Свет в соборе был почему-то отключен. Мрак огромного пространства нарушали два маленьких светящихся круга. Один – от массивной свечи, стоявшей у гроба, другой – от восковой свечки в моих руках. Ею я должен был освещать текст Вечной книги. Прежде чем начать читать псалмы, я подошел к Дмитрию Сергеевичу и долго на него смотрел. Он не имел облика спящего, как это порой бывает у покойников. У него был, скорее, вид человека, прикрывшего на минуту глаза.
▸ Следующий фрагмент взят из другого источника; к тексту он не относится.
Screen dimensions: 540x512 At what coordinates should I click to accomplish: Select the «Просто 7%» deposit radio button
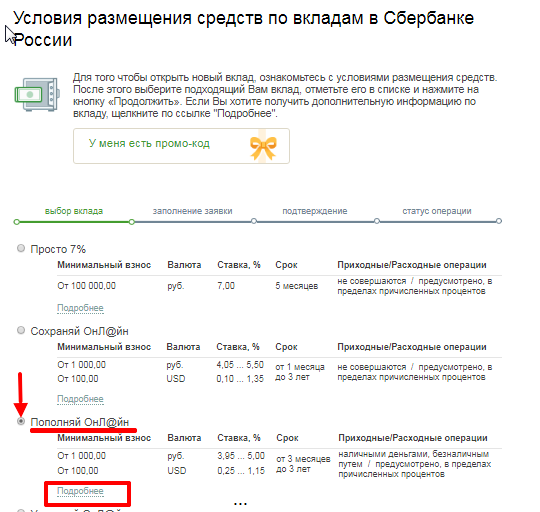(x=21, y=248)
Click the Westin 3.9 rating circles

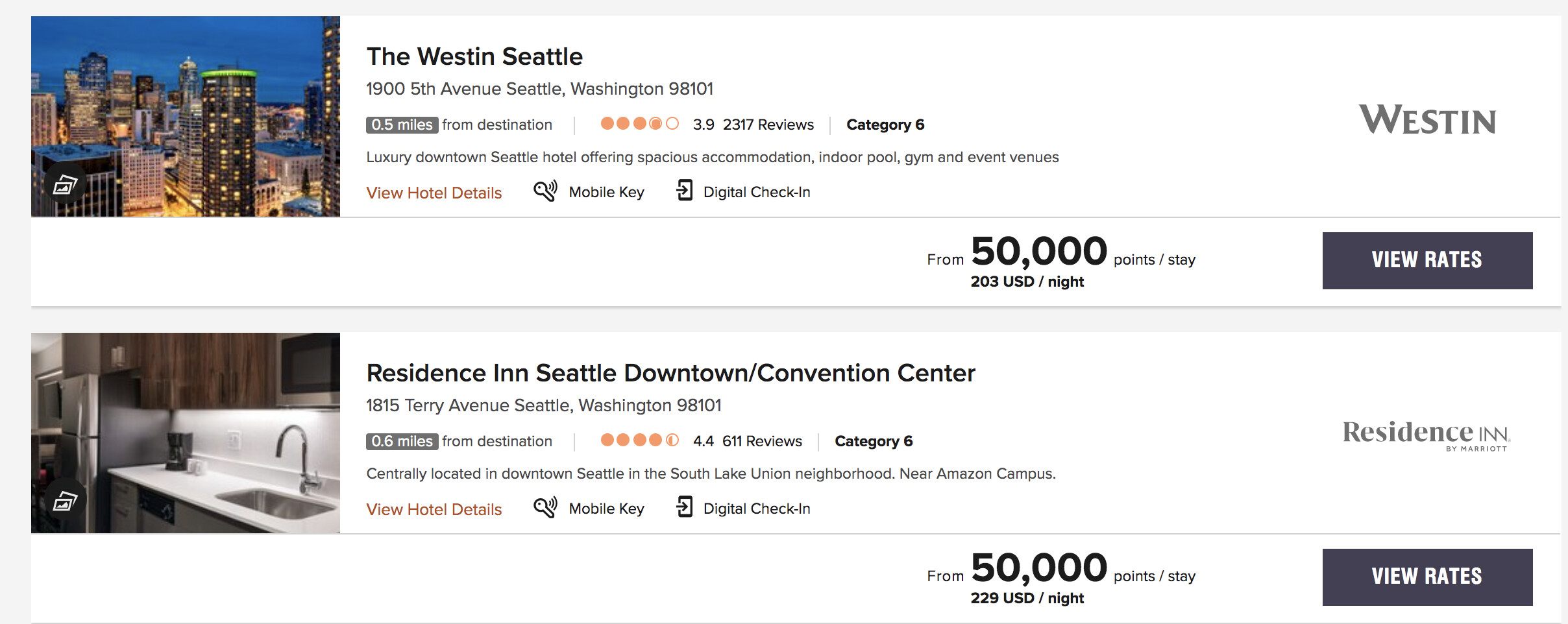639,123
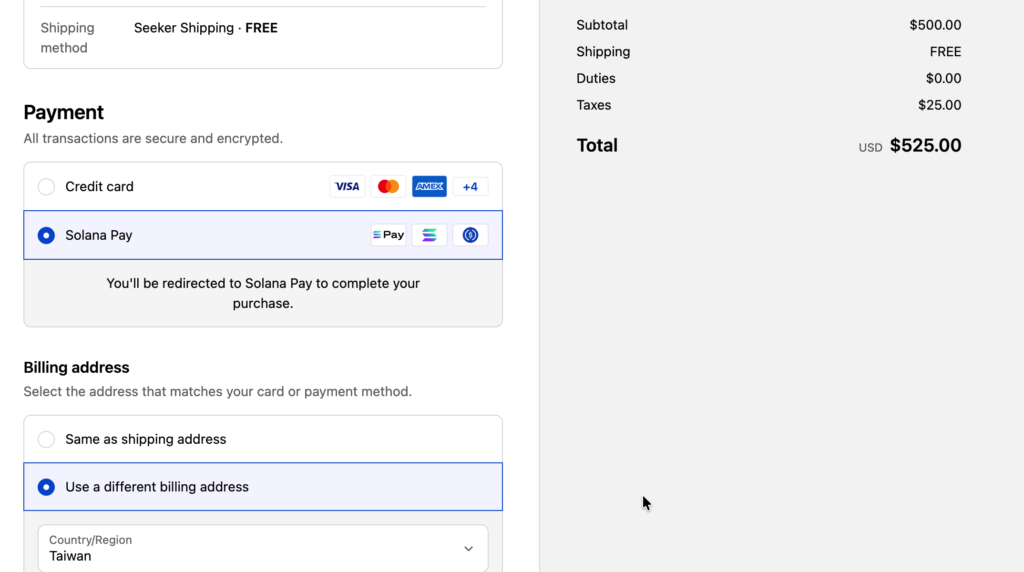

Готового (жест усталости) провести по ним ладонью.
Когда я заканчивал читать очередной псалом, мой голос еще долго отдавался эхом из мрака – оттуда, где, казалось, нет уже даже пространства. У своего уха я слышал потрескивание свечки и вдыхал ее медовый запах. С грохотом упала большая свеча у гроба. Вниз ее потянул наросший за часы горения сталактит. Я отломил его, вновь зажег свечу и осторожно поднес к изголовью. От движения свечи на лице Дмитрия Сергеевича дрогнула тень, и иллюзия жизни достигла высшей точки. Намекая, возможно, на иллюзию смерти.